§ **Provided records**
---*---
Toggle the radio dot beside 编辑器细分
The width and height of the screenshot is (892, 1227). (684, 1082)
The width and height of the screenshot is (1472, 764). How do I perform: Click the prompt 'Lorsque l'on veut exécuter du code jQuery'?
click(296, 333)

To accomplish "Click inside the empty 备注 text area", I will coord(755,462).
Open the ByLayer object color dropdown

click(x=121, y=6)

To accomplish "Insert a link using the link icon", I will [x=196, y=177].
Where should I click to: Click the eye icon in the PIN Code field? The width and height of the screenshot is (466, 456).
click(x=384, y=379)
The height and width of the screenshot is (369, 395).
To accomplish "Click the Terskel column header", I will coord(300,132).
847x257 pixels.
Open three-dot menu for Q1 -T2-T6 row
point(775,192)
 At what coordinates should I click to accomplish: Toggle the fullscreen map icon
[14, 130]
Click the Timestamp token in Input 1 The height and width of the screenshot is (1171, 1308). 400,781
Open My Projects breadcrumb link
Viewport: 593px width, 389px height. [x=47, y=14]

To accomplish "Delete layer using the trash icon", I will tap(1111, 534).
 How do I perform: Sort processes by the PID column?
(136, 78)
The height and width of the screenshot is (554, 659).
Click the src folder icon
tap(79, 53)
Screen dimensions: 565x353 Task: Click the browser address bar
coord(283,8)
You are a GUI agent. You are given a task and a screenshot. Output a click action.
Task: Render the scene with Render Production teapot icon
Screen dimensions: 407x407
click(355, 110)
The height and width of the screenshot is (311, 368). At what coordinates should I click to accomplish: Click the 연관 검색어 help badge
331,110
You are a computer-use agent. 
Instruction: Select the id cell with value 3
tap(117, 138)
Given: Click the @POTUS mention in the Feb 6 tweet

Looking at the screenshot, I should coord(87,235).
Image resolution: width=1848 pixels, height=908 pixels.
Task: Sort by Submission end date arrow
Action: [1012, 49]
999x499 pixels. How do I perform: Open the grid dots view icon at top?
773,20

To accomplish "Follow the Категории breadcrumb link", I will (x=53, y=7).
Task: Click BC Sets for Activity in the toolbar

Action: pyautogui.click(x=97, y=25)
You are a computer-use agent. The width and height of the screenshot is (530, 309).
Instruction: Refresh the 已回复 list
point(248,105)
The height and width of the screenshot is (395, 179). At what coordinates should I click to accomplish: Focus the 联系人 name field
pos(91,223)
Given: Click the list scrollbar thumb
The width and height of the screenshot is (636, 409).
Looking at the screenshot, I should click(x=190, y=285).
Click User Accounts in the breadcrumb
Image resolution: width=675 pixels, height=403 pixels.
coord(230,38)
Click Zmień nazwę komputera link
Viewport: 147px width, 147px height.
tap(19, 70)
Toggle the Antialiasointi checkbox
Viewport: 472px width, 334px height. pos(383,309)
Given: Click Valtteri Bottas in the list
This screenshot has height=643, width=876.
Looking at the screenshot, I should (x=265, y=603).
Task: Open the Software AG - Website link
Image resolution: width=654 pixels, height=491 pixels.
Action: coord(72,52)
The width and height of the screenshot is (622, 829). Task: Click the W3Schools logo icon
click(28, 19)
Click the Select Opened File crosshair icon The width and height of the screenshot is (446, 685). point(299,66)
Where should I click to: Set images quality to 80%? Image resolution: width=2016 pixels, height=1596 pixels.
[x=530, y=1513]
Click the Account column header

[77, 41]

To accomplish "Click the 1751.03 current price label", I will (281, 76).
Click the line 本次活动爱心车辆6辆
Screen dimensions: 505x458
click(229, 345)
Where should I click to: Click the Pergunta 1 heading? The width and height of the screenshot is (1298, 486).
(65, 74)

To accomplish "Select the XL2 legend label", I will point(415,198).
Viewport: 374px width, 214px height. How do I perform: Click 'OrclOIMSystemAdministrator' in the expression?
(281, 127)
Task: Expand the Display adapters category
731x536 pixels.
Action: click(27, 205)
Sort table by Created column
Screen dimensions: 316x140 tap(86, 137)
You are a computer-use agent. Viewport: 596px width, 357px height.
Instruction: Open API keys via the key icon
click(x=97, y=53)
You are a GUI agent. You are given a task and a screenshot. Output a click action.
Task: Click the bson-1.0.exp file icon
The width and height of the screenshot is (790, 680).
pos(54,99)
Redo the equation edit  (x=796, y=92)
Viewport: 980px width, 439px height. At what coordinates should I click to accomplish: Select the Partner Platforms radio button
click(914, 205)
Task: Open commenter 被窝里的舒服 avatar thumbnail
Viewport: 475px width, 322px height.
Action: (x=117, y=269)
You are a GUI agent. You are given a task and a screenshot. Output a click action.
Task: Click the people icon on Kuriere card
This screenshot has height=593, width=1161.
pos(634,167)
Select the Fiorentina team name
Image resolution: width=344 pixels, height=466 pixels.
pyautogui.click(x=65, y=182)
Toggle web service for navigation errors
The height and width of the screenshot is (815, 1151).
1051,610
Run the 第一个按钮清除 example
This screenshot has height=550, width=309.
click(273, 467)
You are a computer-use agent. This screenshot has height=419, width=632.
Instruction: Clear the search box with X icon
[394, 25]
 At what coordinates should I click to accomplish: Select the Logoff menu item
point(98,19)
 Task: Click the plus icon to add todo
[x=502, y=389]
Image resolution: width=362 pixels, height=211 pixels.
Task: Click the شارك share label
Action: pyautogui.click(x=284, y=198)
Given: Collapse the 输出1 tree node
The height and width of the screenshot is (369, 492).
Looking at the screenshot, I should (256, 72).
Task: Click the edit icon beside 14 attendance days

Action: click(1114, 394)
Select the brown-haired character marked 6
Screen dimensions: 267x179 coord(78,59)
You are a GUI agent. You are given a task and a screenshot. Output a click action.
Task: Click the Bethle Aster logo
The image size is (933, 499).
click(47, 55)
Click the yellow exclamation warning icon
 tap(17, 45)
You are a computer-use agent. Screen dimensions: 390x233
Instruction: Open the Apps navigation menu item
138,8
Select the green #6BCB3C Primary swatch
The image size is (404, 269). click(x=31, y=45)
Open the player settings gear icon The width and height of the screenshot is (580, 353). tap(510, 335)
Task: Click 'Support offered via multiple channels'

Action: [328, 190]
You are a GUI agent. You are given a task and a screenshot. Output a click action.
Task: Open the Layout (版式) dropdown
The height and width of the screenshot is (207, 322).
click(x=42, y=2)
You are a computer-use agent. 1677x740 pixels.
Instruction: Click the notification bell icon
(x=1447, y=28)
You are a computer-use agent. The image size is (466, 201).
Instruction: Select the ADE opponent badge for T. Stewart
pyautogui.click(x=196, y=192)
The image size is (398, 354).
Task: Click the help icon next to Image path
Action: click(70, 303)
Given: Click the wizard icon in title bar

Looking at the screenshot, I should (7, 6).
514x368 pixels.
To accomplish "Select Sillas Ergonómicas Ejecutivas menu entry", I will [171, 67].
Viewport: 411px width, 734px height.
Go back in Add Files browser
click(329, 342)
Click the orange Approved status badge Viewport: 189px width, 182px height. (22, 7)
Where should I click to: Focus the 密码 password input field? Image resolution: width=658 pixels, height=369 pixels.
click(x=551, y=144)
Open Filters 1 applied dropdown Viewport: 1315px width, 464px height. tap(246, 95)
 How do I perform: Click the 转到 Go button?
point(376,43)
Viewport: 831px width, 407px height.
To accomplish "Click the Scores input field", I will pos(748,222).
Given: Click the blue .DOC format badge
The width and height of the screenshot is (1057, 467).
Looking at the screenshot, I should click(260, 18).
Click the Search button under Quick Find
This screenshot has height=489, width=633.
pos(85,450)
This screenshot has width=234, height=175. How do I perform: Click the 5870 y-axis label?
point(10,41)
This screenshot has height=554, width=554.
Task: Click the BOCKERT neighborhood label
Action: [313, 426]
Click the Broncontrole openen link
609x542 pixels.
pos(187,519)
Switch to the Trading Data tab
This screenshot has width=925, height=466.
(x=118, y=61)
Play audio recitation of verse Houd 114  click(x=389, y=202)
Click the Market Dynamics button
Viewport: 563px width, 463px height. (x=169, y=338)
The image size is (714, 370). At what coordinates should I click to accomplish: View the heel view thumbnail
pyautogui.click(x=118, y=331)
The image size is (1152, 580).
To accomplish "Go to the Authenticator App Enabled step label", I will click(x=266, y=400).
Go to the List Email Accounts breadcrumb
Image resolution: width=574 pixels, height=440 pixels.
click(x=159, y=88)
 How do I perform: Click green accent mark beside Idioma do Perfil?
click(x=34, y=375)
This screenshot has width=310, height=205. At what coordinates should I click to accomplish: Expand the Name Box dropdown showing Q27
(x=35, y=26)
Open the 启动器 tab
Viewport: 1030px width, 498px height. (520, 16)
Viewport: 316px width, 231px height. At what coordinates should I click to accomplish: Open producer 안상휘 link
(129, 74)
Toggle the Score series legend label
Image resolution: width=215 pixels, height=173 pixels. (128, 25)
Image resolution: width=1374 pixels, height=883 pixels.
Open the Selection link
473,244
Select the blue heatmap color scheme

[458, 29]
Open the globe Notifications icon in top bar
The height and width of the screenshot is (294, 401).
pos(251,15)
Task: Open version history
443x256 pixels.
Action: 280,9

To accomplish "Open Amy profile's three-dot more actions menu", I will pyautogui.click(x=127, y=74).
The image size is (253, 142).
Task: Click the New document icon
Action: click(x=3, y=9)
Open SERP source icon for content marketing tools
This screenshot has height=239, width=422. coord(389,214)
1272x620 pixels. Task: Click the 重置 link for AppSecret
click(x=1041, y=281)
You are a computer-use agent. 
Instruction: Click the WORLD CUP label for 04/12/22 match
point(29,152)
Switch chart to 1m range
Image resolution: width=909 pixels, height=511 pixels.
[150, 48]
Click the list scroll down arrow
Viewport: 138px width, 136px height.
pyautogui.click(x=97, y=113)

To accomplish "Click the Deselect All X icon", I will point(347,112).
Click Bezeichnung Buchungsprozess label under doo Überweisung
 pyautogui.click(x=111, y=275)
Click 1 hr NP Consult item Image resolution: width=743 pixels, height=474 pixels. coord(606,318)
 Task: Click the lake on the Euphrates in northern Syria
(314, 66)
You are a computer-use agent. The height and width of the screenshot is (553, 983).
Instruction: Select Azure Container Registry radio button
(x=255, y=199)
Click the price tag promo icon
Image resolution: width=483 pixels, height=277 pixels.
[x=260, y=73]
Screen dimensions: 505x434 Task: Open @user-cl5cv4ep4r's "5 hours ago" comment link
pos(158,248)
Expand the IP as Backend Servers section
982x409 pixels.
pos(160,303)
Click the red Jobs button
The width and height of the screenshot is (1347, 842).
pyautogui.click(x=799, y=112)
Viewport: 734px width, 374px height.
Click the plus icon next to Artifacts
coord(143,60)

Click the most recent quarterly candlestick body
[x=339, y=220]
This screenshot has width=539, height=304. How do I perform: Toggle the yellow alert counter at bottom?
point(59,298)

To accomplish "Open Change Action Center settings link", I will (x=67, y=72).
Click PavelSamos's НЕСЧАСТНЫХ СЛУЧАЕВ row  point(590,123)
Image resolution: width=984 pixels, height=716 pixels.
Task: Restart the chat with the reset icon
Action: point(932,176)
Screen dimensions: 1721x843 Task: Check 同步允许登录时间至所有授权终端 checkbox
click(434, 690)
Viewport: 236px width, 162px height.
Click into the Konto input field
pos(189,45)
---*---
§ **What is being asked**
For the string "settings", search the preceding data and copy every line that includes it.

§ **Task response**
Open the player settings gear icon The width and height of the screenshot is (580, 353). tap(510, 335)
To accomplish "Open Change Action Center settings link", I will (x=67, y=72).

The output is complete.